What is required ▸
The lines you should transcribe are those from the one containing "Enable Usereingabe bei Programmstart checkbox" to the end of the listing below, exactly, with pictures left out.

Provided material ▸
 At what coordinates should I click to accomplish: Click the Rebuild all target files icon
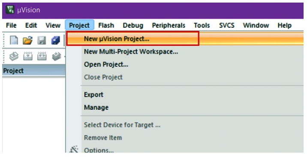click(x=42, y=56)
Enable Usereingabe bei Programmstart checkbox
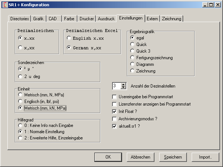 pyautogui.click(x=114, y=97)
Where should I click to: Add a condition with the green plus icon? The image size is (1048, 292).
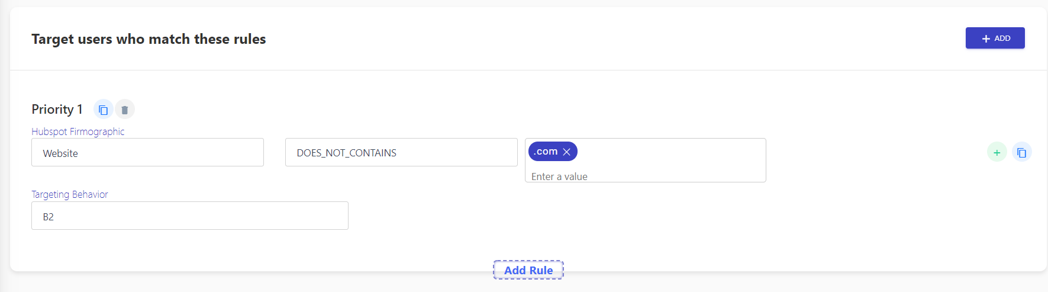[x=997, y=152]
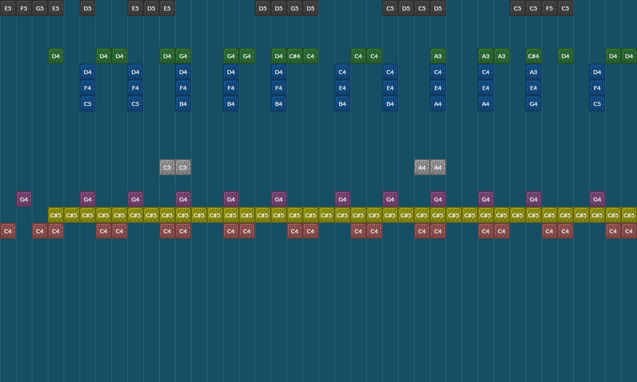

Written answer ▸
Enable Usereingabe bei Programmstart checkbox
 pyautogui.click(x=114, y=97)
Where should I click to: Add a condition with the green plus icon? The image size is (1048, 292).
[x=997, y=152]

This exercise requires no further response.